Jan responds to a question about a specific movie by noting that she has never heard of it (lines 01-02). After a 2.5 second silence (line 03), Newbie4 takes the opportunity to offer an open greeting token (line 03), the uprising intonation of which may be used as a further means of seeking response (Couper-Kuhlen & Selting, 1996). Unlike the previous excerpts in this section, this greeting is responded to, by Jan (line 05).

Previous research on greeting exchanges suggests that the initial greeter has the right to speak again once his or her greeting has been returned (Schegloff, 1986). However, in this case, Newbie4 does not speak again. One can speculate that, as a new member of the chat room, Newbie4 was waiting for a welcome or an invitation to introduce himself, etc. However, in the ensuing 6.5 seconds (line 06), no participant speaks. After this silence, Jan self-selects and initiates a new topic of discussion, marking it as such (with a turn initial “so”; Bolden, 2009) and directing it to a particular interlocutor (“Cecilgee”). As with the previous excerpts, Newbie4 does not participate verbally again.

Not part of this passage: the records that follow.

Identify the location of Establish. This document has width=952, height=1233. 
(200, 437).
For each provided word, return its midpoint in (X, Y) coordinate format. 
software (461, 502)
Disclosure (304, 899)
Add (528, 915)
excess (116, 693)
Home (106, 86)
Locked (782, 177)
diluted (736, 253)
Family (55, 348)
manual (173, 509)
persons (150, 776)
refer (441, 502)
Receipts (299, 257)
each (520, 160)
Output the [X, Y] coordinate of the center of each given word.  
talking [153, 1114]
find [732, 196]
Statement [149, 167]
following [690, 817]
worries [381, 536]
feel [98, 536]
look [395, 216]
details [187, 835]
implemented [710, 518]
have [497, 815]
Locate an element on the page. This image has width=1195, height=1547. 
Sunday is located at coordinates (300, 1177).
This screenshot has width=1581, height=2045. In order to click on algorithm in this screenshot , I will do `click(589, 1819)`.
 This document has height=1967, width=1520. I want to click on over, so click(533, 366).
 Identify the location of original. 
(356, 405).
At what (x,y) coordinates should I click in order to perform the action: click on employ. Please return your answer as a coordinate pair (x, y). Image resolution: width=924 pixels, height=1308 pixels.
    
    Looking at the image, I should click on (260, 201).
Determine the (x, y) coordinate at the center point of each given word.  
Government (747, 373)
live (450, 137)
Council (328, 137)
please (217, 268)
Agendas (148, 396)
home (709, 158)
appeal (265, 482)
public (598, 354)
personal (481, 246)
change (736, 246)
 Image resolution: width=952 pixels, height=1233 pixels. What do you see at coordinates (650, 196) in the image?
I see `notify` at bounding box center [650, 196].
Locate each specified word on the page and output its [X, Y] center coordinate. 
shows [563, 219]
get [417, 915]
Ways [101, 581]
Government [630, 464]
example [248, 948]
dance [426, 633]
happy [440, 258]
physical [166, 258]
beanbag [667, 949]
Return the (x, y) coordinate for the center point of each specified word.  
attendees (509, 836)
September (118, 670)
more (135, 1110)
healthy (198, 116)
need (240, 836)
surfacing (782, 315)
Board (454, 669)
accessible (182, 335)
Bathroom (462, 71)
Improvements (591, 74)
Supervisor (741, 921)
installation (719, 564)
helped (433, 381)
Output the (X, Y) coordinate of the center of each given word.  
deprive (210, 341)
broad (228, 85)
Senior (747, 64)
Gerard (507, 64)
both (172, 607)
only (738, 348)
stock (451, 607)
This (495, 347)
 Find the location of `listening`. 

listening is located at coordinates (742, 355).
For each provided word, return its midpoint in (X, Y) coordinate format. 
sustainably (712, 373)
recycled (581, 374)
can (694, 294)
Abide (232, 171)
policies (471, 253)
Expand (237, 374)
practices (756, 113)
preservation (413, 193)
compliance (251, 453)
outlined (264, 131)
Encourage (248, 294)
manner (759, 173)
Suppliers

As the analyses in this section have shown, participants admitted into a multi-party chat room do not automatically gain the right to speak, or rather, to be responded to. Depending upon the sequential position of their first verbal contribution, as well as their timing vis-à-vis other participants’ talk, newly-entered chat room members may have trouble becoming an active part of the ongoing talk. As will be seen in the following analysis section, simultaneous, or overlapping, talk is not only a potential trouble-point for newly-joining chat room members, but it is also oriented to by all as something to be avoided.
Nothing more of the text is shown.